◆ **SOURCE EXCERPT**
★ ★ ★

USDA’s latest Land Values 2022 Summary report, released in early August, shows that not only did the value of agricultural land in 2022 increase a whopping 12 percent, but it’s also the largest numerical increase since the survey first began in 1997.
The farm real estate value—the value of all land and buildings on farms—averaged $3,800 an acre for 2022, up $420 an acre from 2021. Cropland value averaged $5,050 an acre (an increase of $630 an acre, 14 percent), and pasture value averaged $1,650 an acre (an increase of $170 an acre, 11.5 percent).
Farm real estate value
The American Farm Bureau Federation (AFBF) said in a Market Intel report that price increases in farm real estate value can be attributed to the rise in commodity prices that have translated to a higher farming value for land in row crop-heavy states. Government incentives, such as Conservation Reserve Program incentives, have also increased competition for active cropland.
“Other factors contributing to rising land values include competing land use interests, which includes urban and suburban sprawl, and the increased investments into hard assets, like land, for a safer return on investment during a period of high inflation,” explained Daniel Munch, AFBF economist.
The Northern Plains states of Kansas, Nebraska, North Dakota and South Dakota saw the largest increase in farm real estate value, at nearly 20 percent. The average price per acre was $2,780. Kansas saw the largest percent increase, at 25 percent ($2,630 an acre).
The most expensive region for farm real estate was a close race between the Corn Belt and the Pacific, with averages of $7,560 an acre (15 percent higher) and $7,040 an acre (9.7 percent higher). However, the state of California’s average farm real estate value was disproportionately higher, at $12,000 an acre (10 percent increase).

★ ★ ★

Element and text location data
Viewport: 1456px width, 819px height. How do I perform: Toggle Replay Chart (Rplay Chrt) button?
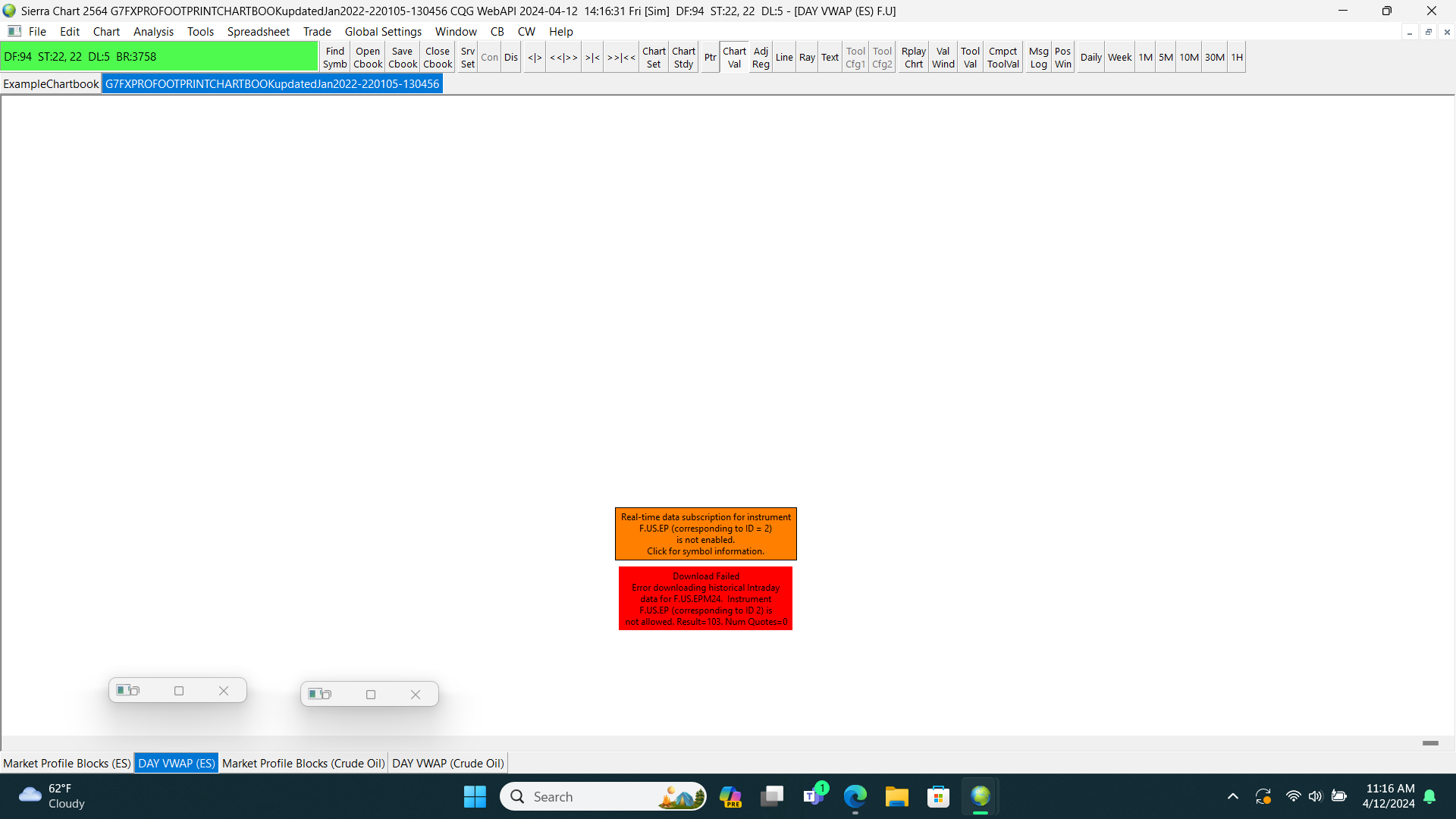coord(914,58)
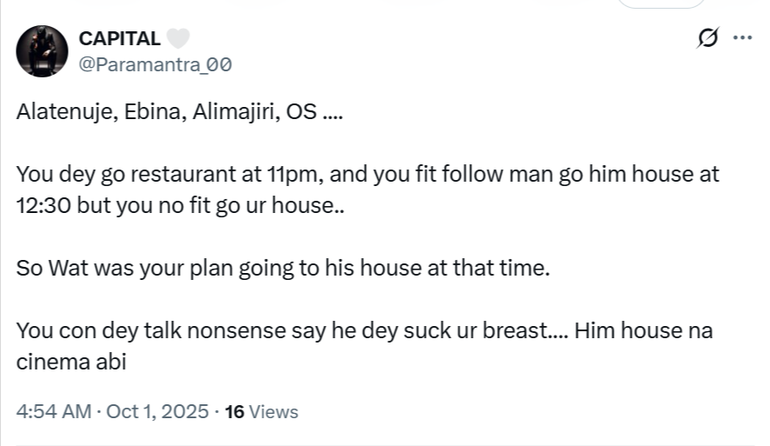Click the line mentioning restaurant at 11pm

(x=367, y=174)
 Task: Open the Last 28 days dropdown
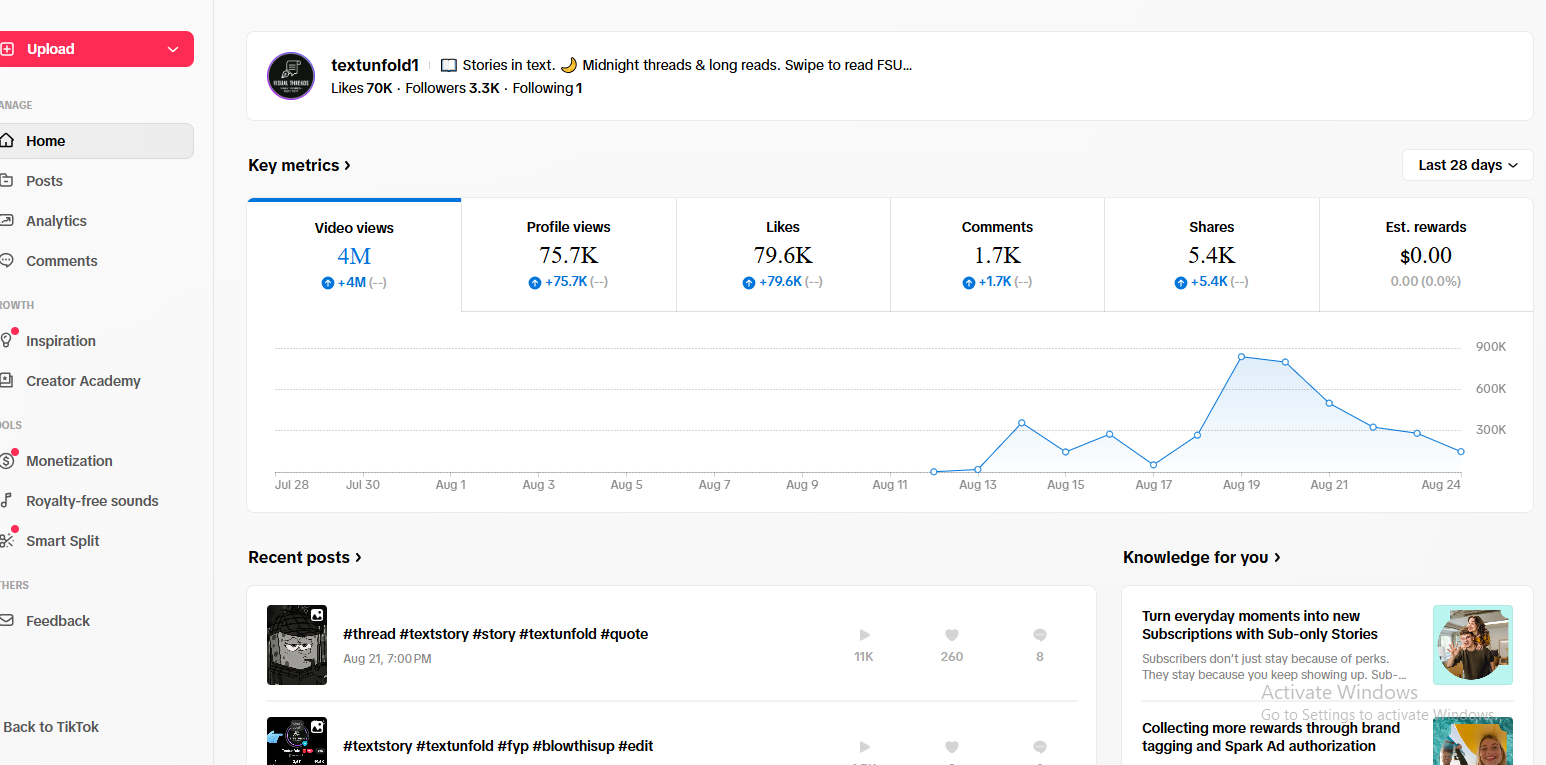pyautogui.click(x=1467, y=165)
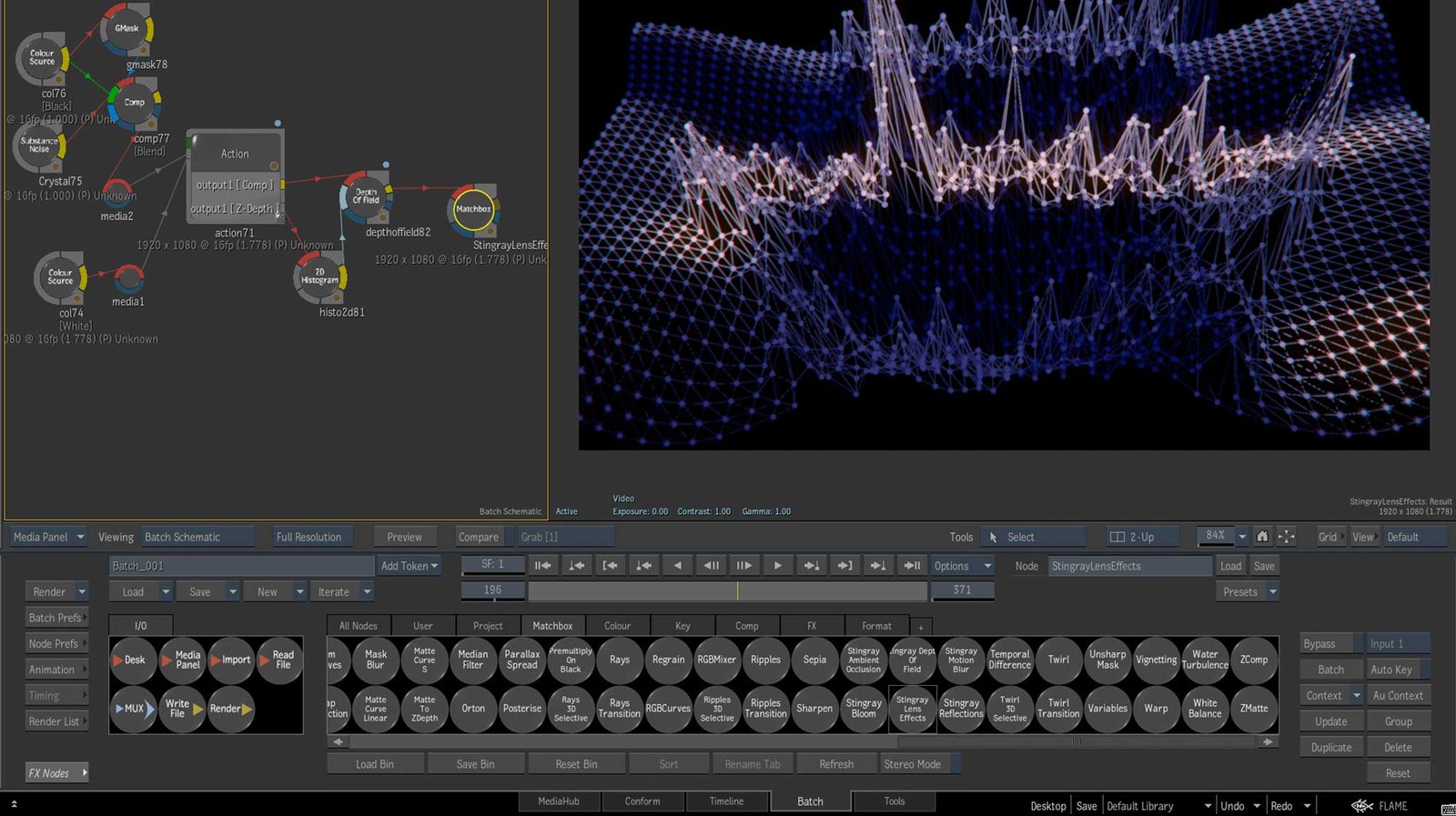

★ ★ ★

◆ **THE EXERCISE**
Continue the article on 2022 farm land values, starting after its final sentence about California's average farm real estate value.

◆ **THE ANSWER**
The Southern Plains averaged an increase of 11 percent per acre, $2,560 higher. States in the Mountain region saw an increase of 8.6 percent an acre, at $1,390.
Cropland value
Cropland values followed the trend of farm real estate value, with the Midwest and Northern Plains seeing much of the increase in average acreage value. The Northern Plains saw an increase of nearly 20 percent per acre, averaging $3,680. The Corn Belt followed next, with cropland up 15 percent, or $7,930 an acre.
The Pacific region is still the priciest area for cropland, at an average of $8,580 an acre (an 11 percent increase). California comes out on top, with the average price of cropland at $15,410.
The Southern Plains saw a nearly 13 percent increase in cropland, at $2,310 an acre. The Mountain region saw an increase of 10.5 percent, or $2,320 an acre.
Pastureland value
The distribution of pastureland values across the country differed from the cropland and real estate values.
“With extended drought impacting 60 percent of the Western U.S., reducing the quantity of grazable land, demand for pastureland has increased,” Munch said. “This has increased pastureland prices more broadly but has targeted areas with less density of high value row crops and more regular precipitation such as the South and Midsouth.”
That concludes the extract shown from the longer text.